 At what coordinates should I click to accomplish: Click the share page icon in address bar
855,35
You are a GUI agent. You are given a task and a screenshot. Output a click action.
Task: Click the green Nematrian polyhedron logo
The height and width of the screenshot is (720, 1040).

### WHAT YOU NEED TO DO
Reproduce every line of the listing above verbatim, without any alteration.

### ANSWER BELOW
 At what coordinates should I click to accomplish: Click the share page icon in address bar
855,35
You are a GUI agent. You are given a task and a screenshot. Output a click action.
Task: Click the green Nematrian polyhedron logo
The height and width of the screenshot is (720, 1040).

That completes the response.